Resultó que sí era concebible, y que quienes jugábamos en fuera de juego éramos Dimas y yo… y alguno más. El profesor y sus discípulos fueron los que terminaron diseñando ciudades, no para artistas sino para todo lo contrario. Por eso, imagino, de vez en cuando Dimas desaparece. Cuando no puede más, desaparece durante una temporada, y al regresar de su enigmático viaje, que puede ser una gira teatral, parece más calmado. Como si hubiese hecho provisiones de belleza o paciencia, parece dispuesto a aguantar una dosis de fealdad durante otro invierno.
Pues cualquiera que se mueva un poco por la península sufre otra estupefacción recurrente, en las ciudades y sobre todo en sus alrededores:
¿Quién ha podido hacer esto?…
Más aún: ¿Cómo es posible que pretendan meter a la gente aquí?…
Y todavía más: ¿Cómo es posible que la gente viva aquí, que sobreviva?

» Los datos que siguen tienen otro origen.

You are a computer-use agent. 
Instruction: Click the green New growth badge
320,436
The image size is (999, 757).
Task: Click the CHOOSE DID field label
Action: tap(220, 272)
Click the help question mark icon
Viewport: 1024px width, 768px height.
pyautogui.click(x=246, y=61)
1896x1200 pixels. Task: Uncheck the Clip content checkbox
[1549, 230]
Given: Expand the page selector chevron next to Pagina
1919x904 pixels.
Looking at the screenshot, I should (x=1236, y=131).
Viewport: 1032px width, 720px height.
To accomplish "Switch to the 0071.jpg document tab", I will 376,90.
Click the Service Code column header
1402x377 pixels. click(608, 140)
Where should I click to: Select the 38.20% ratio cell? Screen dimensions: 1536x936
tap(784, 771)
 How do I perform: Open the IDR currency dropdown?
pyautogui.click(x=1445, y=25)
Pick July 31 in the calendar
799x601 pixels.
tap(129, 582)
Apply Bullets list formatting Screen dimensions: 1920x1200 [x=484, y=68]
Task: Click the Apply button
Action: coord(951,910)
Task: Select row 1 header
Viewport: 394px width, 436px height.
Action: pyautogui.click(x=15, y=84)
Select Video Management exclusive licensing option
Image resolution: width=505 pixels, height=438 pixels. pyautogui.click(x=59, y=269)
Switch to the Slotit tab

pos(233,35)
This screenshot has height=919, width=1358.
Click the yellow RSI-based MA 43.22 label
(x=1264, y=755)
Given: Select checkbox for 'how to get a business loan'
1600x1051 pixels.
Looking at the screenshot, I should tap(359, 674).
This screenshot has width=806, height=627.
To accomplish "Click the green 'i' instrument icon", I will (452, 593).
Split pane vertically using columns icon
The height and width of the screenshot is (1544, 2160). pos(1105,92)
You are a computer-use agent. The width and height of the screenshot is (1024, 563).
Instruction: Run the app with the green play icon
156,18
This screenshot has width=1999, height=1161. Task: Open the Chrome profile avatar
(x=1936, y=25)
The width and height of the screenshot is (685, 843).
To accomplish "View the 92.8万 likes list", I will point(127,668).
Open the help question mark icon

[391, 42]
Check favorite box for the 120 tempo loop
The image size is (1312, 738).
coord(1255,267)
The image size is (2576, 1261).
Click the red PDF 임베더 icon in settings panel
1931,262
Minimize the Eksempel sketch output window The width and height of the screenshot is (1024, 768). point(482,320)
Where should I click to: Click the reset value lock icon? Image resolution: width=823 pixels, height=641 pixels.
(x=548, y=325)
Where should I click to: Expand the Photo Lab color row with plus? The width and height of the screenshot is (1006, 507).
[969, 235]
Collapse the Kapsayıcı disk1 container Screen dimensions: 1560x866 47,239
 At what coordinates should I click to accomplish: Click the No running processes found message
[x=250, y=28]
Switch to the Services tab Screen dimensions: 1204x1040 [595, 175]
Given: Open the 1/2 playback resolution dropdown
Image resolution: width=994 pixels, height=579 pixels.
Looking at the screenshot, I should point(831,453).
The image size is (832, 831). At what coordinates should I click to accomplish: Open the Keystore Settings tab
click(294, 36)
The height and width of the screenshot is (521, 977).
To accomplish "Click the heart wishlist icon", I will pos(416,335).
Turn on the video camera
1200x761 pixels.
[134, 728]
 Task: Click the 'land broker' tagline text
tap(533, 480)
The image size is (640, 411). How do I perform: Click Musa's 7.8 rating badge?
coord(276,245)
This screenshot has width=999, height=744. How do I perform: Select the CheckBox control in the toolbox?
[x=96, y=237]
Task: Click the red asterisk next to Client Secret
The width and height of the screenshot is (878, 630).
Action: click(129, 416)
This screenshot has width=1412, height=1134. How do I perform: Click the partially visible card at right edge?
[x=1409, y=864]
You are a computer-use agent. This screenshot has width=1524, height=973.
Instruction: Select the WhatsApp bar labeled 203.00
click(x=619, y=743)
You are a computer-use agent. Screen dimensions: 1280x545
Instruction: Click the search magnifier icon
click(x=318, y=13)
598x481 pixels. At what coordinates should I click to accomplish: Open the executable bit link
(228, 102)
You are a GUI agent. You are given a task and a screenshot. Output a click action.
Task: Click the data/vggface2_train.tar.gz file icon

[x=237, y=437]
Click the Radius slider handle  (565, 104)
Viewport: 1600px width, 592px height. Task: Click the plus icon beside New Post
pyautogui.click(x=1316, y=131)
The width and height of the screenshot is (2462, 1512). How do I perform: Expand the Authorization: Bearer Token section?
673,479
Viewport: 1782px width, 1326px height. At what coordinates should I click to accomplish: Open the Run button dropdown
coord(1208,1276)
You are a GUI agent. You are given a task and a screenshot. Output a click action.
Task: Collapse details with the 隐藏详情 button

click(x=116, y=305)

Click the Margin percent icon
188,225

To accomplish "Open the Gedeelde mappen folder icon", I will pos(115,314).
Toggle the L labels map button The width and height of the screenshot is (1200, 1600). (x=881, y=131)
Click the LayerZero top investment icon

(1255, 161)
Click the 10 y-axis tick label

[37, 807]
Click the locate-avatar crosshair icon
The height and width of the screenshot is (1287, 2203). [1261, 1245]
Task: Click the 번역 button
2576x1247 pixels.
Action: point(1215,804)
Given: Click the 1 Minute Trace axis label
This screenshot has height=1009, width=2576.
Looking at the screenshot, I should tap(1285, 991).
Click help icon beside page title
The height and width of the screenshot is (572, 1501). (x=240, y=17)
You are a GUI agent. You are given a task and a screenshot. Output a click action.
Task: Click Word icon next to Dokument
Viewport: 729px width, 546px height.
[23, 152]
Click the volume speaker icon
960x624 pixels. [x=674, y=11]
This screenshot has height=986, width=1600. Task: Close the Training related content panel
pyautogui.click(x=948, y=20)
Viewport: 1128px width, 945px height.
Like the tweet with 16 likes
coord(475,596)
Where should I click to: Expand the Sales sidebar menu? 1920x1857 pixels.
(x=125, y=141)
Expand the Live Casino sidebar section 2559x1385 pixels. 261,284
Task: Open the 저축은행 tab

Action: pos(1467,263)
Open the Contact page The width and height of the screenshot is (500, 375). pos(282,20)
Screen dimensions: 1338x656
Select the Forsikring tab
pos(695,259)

Aquí son esas manadas de edificios verticales, grises, idénticos y sin imaginación que cercan las ciudades en cuadrados cada vez más amplios e invencibles: está claro qué concepción del hombre tienen quienes construyen el asedio, y a qué pretenden reducirlo al meterlo ahí para que sobreviva. O lo intente. Últimamente buscan coartadas edificando «chalés»: chalés alineados, horizontales, idénticos y sin imaginación. Cómo es posible que nadie vea el efecto de borrón que hacen esas hileras de casamatas. ¿Será cierto que no lo ven, que no ven la fealdad? Suena tan inverosímil….
Y sólo entonces se comienzan a comprender: desde los divorcios al galope -nada puede crecer en esas cajas con ventanas, y menos aún una pareja-, a la emigración, que vuelve a comenzar, de los jóvenes hacia lejanas tierras. Muy importante que sean lejanas.
Lo más asombroso de todo es que esos mismos tecnócratas, que de jóvenes pretendían construir Ciudades para Artistas (las han hecho ya en algún sitio, y con gran entusiasmo de la Sociedad Internacional de Bombos Mutuos) hayan conseguido sentarse en sillones de poder real, ya sea en ayuntamientos o gobiernos tribales, ya en grandes empresas lo bastante poderosas como para imponer que seres humanos vivan en bricks. Mucho poder es ese. Sólo si se parte de una ignorancia absoluta de la belleza e indiferencia hacia lo que es un hombre, sólo así son comprensibles paisajes como en Madrid el centro empresarial «Parque Norte», por San Sebastián de los Reyes. Algo con cúpula vaticana y lleno de mármoles de un hortera improbable, de record, tiendas de uniformes y enormes explanadas que parecen un invento terrorista para ganar en una especie de guerra sicológica. Si es así, llevan ventaja: tardaremos siglos en destruir toda esa fealdad y volver a empezar de nuevo. Al tiempo.
Pero lo más asombroso de todo es que esos tecnócratas comparezcan sonriendo cada lustro para pedir el voto. Cómplices necesarios y no siempre corruptos en dinero o en enchufes -es peor: muchos son tan solo ciegos a la fealdad y muy, muy ignorantes-, sé que quieren continuar con esa guerra de desgaste, y tengo edad para ya no hacerme ilusiones: lo harán. ¿Cómo es posible que no haya un tribunal al que acudir?